The music business is a strange place. There are musicians at the top of the pyramid who make more money than I can even wrap my head around. They have a thousand person team and, more importantly, make enough money to be able to pay that team. On the other end of the spectrum is the guy on the corner with his run-down acoustic guitar and an open guitar case with a hand-written sign that says, “Tips”.
Most of us fall somewhere in the middle. Some gigs pay well, others leave you in debt. This blog post could go into great detail about some of the costs that goes into playing a gig or going on tour, but I want to address a different topic today.

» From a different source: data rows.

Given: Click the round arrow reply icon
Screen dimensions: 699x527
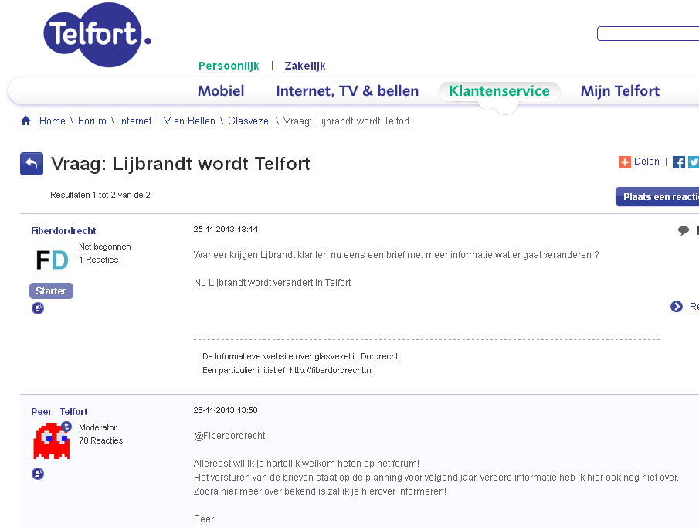Looking at the screenshot, I should pos(677,306).
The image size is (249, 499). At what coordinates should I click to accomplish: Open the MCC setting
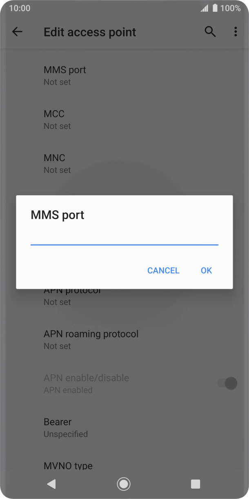pyautogui.click(x=125, y=119)
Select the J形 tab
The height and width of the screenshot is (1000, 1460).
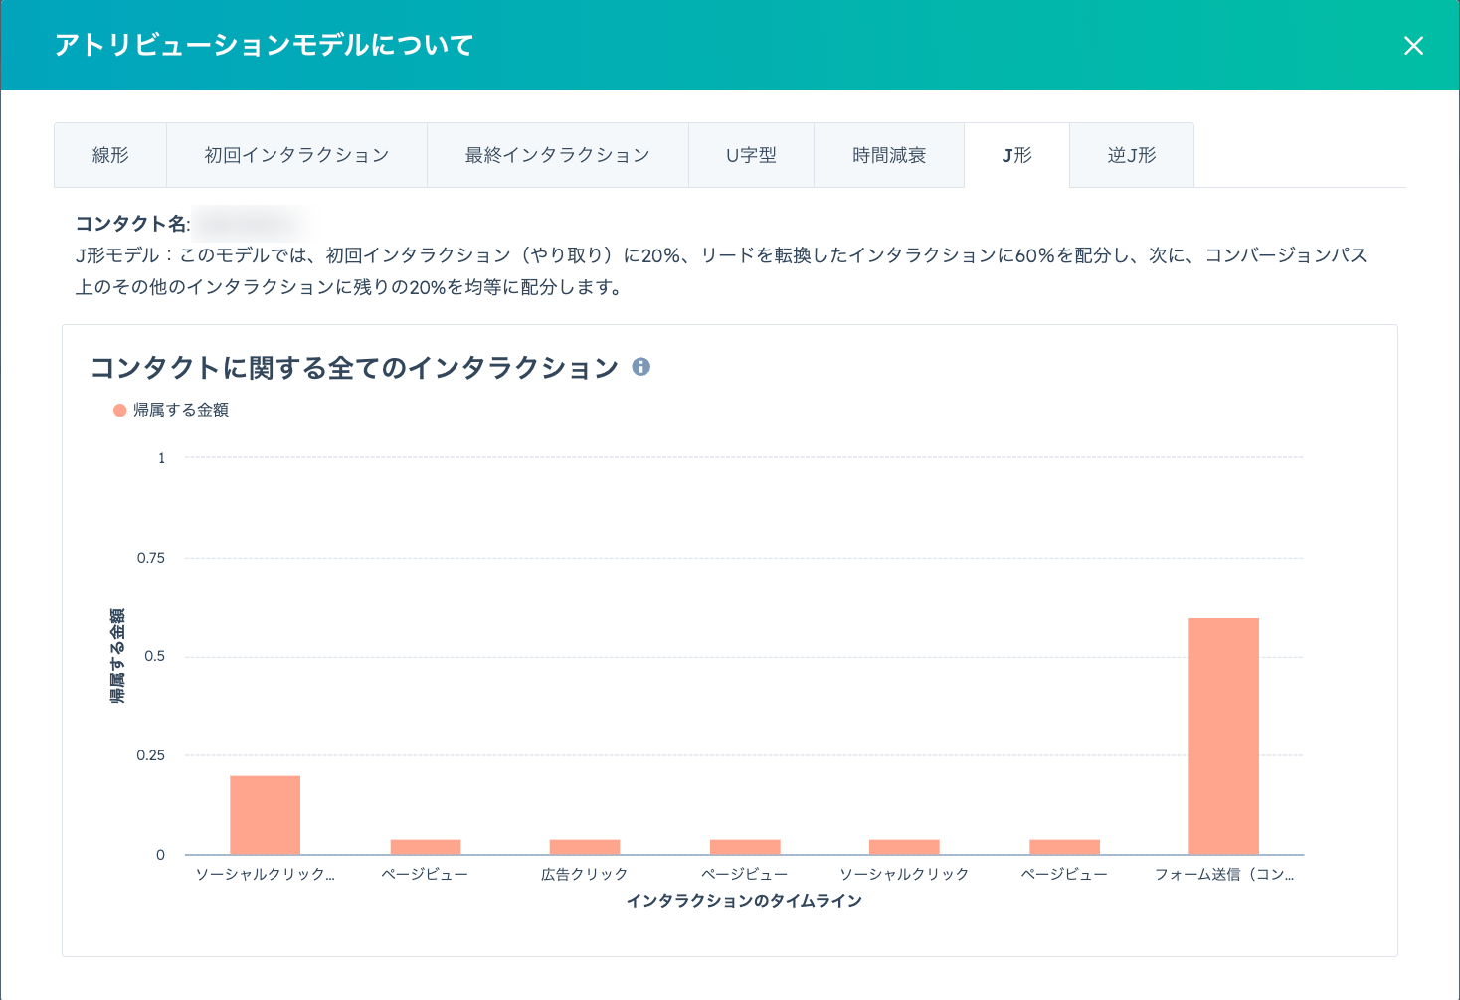1016,155
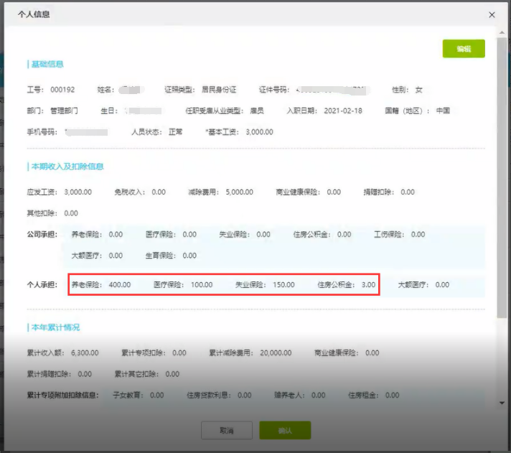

Unless you’re Justin Beiber, and Usher stumbles across your YouTube channel, every musician has to pay his/her dues. There’s no way around it. And to be fair, I’m sure Justin even had to pay some dues, in his own billion-dollar way.
Dues for a musician include many things. Putting in more time on the “business” side (i.e. booking shows, promo, making travel plans, etc.) of your music than the “music” side (i.e. making music); playing shows that pay little to none, or leave you in debt; spending time networking and pitching your music (and yourself); and so much more. Only those of us that LOVE what we’re doing will last, which is appropriate I think. If music was easy then everyone would do it. And to be honest, it already feels like everyone does it… But if you’re scared of a little hard work then the music business is not the place for you.
However, while paying those dues, there is one concept that everyone musician will come across at some point, and that is the “pay to play” show. This can be set up several different ways. One is a set, straight forward, you have to pay $____ amount to play this show. I’ve come across this during events such as SXSW or CMA. Bars know lots of people will be out during these events and they know musicians will be thirsty to play in front of all those people (definitely beats playing to an empty room). So they throw on a fee to play.
The other structure that I’ve come across for “pay to play” is this: the bar requires each musician on the bill to buy “X” many tickets and sell them themselves. Because they musicians have to buy the tickets, they have to sell them in person, which can become difficult when you’re not close to or know the patrons trying to buy the tickets. And also, if they don’t sell all the tickets then it’s the musicians loss, not the venues.
Never involve yourself in a “pay to play” gig. Ever.
I’ve never owned a venue, nor have a I been a talent buyer, so I can’t speak for their point of view. And like I said before, I am a strong believer in every musician paying their dues (which says a lot, since I am currently a musician paying my dues). But shows that are structured like this make me see red.
First of all, we’re all just trying to make it. Venues, musicians, drunk listeners, everyone. But when a venue takes this to the next level by trying to extort the musicians, that’s taking it too far. It’s one thing to not get paid for the services you’re providing. It’s another to have to pay. Would you expect any other profession to pay for their services? A new lawyer paying you for their consultation because they just got out of school? Or a teacher paying you because they haven’t taught many classes yet? It’s ridiculous.
Second, it is everyone’s job to promote the show. Let me repeat, it’s EVERYONE’S job to promote the show. This includes the venue, talent buyer, musicians, managers, booking agents and maybe even the patrons. No one gets paid if no one promotes it. And if everyone works together, everyone gets paid.
Let me be very clear: no gig is important enough to pay to play it. Don’t involve yourself in those deals. Not only will it leave you with a bad taste in your mouth, but it only reinforces more gigs to be structured like this. And even worse, it will cause me to go on more rants about the subject. So please, don’t pay to play.